泣き叫ぶような八重の絶叫が並盛に轟いていた。もういっそ意識を手放してしまったほうが楽なのではないかと錯覚するほどの、想像を絶する恐怖に少年はますます笑みを深くし、さらにスピードをあげる。正気じゃない、人の嫌がることをするとかそんなレベルではない。突然現れて誘拐まがいのことをされ、素性も何も知らないが完全に人格が破綻しているとんでもない人間であることは間違いなかった。ぐんと反動のついた加速とともに八重の悲鳴も比例する。

「サイコーだっただろ」
「最悪の間違いです」
「お前まだ泣いてたのかよ」
「……あなたのせいで電車乗り遅れました」
「王子知らね」
「サイテー」

 いちいち泣くなよダッセーな、と馬鹿にしたように笑う少年――ベルを睨みつけるとさっきと同じように口角を吊り上げてニンマリしていた。

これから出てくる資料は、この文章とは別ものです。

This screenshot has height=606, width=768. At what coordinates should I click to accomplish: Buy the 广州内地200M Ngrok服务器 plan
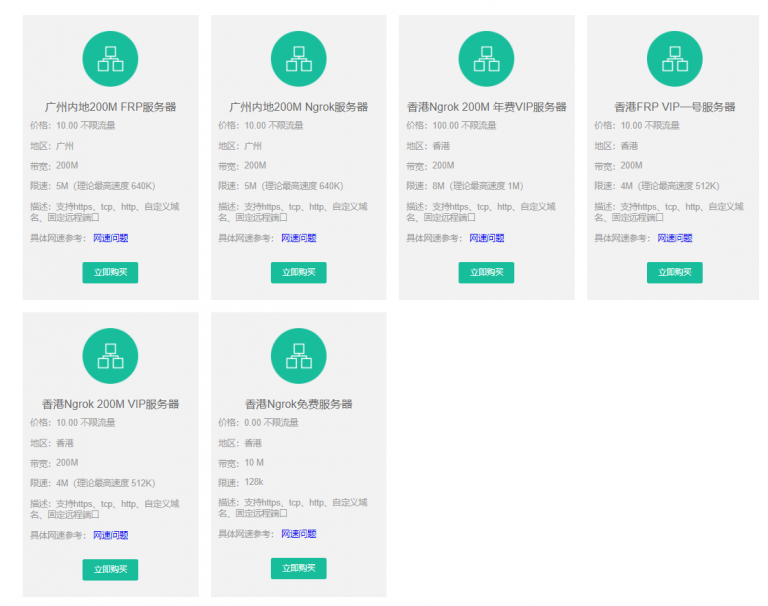[298, 272]
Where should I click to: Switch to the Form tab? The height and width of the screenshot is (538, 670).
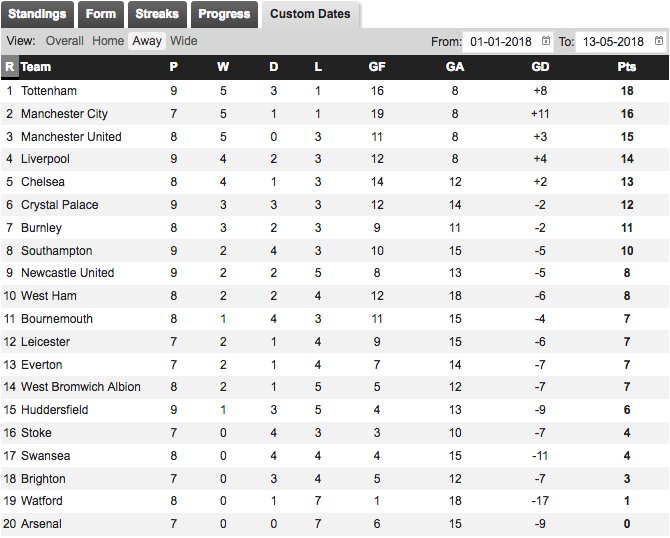[101, 14]
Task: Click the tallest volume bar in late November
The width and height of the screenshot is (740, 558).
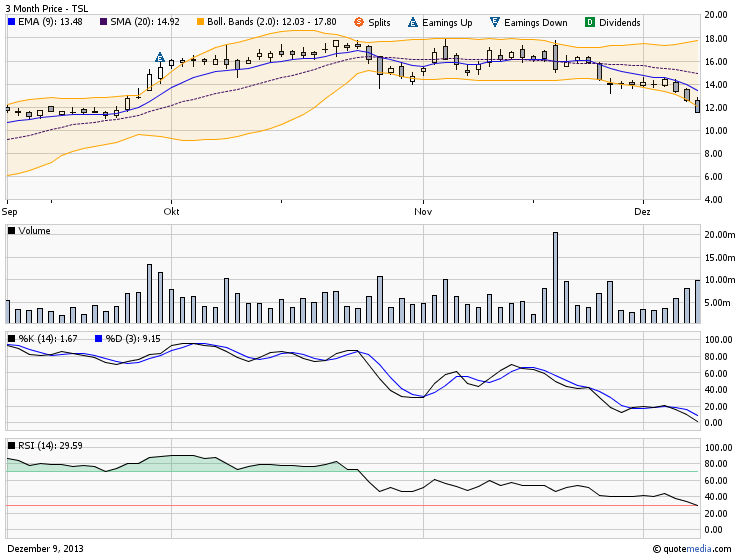Action: [x=555, y=277]
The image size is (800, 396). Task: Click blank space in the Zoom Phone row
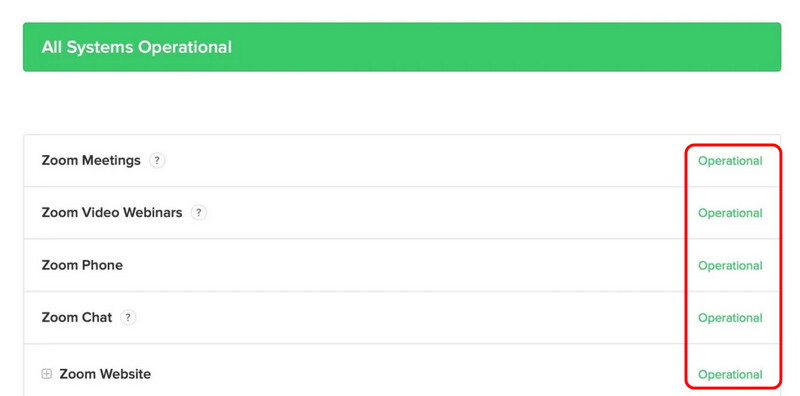click(x=403, y=265)
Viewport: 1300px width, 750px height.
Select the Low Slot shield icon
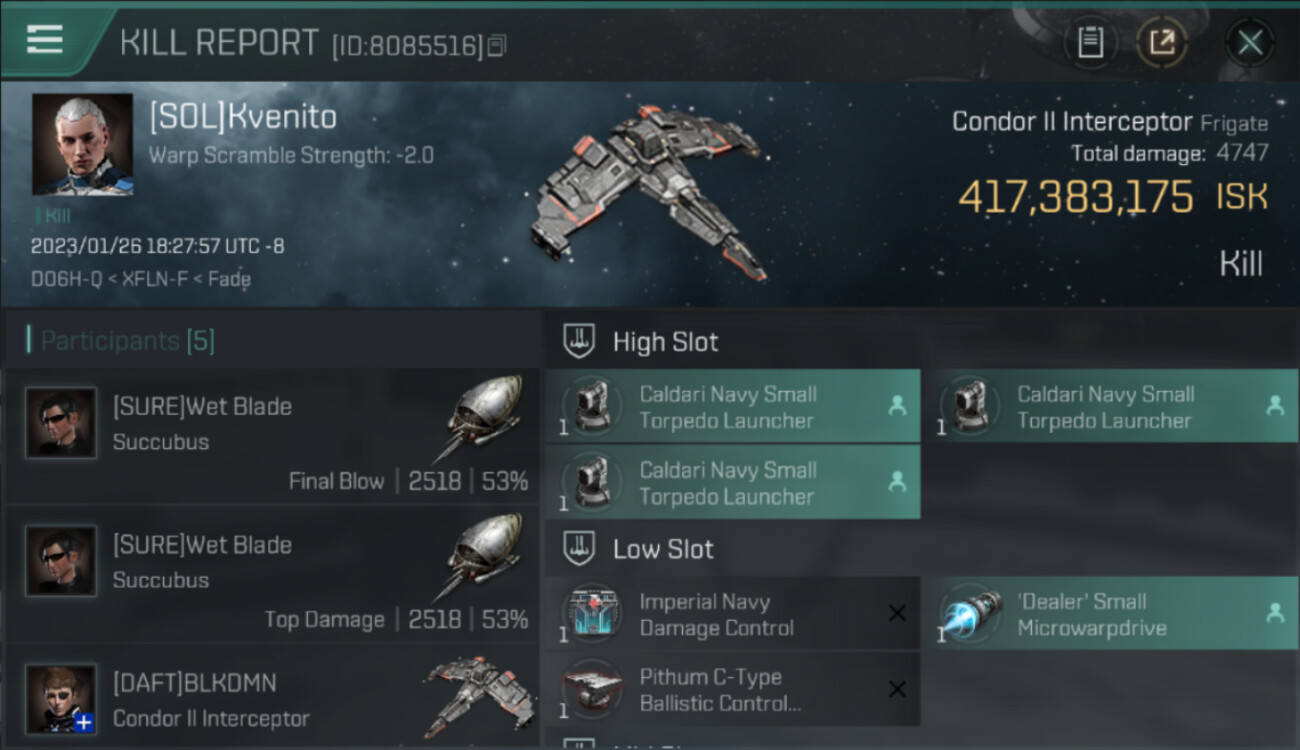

久しぶりに地上に降りた時には世間はもうお昼時で、遅刻もいいところだ。どうせ遅れるならと半分開き直った八重は頭の後ろで腕を組んで知らんぷりを決め込むベルに責任を取ってくださいという視線を送る。勿論その先で視線が交わることはない。ベルにはきっとあの恐怖は分からない、どう考えても異端である人間に一般人の思考を理解して欲しいとは思わないが面白半分でそれに巻き込むことだけは勘弁して欲しい。

「巻き込んどいてその態度ですか」
「じゃあどうすりゃいいんだよ」
「あれ」
「あ?」

 ふと目に入ったのは公園の近くにとまっているクレープ屋の車だった。次の電車まで時間があるし丁度お腹もすいてきたのでクレープが食べたいと思ったのだ。甘いものは大好きだった。八重が指さした先をベルの視線が辿る。

「お詫びにあれ買ってください」
「お前チョロいだろ」
「そんなことないです!」
「……仕方ねーな」
「わーい」

 嫌味を言われたが、拒否されなかったことをいいことに浮き足立って向こうへ駆けていく。途端に元気になった八重を見てベルは青筋を立てていた。現金なやつで悪かったな。追い付いたベルは八重の肩越しにメニューを覗き込む。どれを見ても不思議そうな顔をしている、どうやらクレープを食べたことがないらしかった。

「……」
「なにとなにで迷ってんの」
「いちごとチョコです。どっちも捨てがたい……!」

 悩ましげな表情を浮かべる八重に、ベルは女はどうして皆胸焼けするように甘いものが好きなのかと訝しげな顔をしていた。

「オネーサン、今言ったやつちょーだい」
「えっ」

 八重の反抗も虚しくクレープ屋のお姉さんには爽やかな笑顔を向けられ、目の前には出来たてのクレープがふたつ並んでしまう。外国人はこういうことをサラッとやってしまうのだと聞いたことがあったが嘘ではなかった。素直にお礼を述べたのにガン無視だった。ひどい。だけどクレープは美味しい。隣からひょいと顔を出して八重のいちごの乗ったほうを(結構大きめの)一口で食べていったベルは安っぽいとかマズイとか散々文句を言っていた。彼は一体どれだけ美味しいものを食べているのだろう、よほど舌が肥えているらしくこういう一般庶民の食べ物は口に合わないらしかった。じゃあ普段何を食べているんですかと聞けば大体肉だと返ってきて怖かった。毎日お肉を食べるなんてどこの富豪だろうか。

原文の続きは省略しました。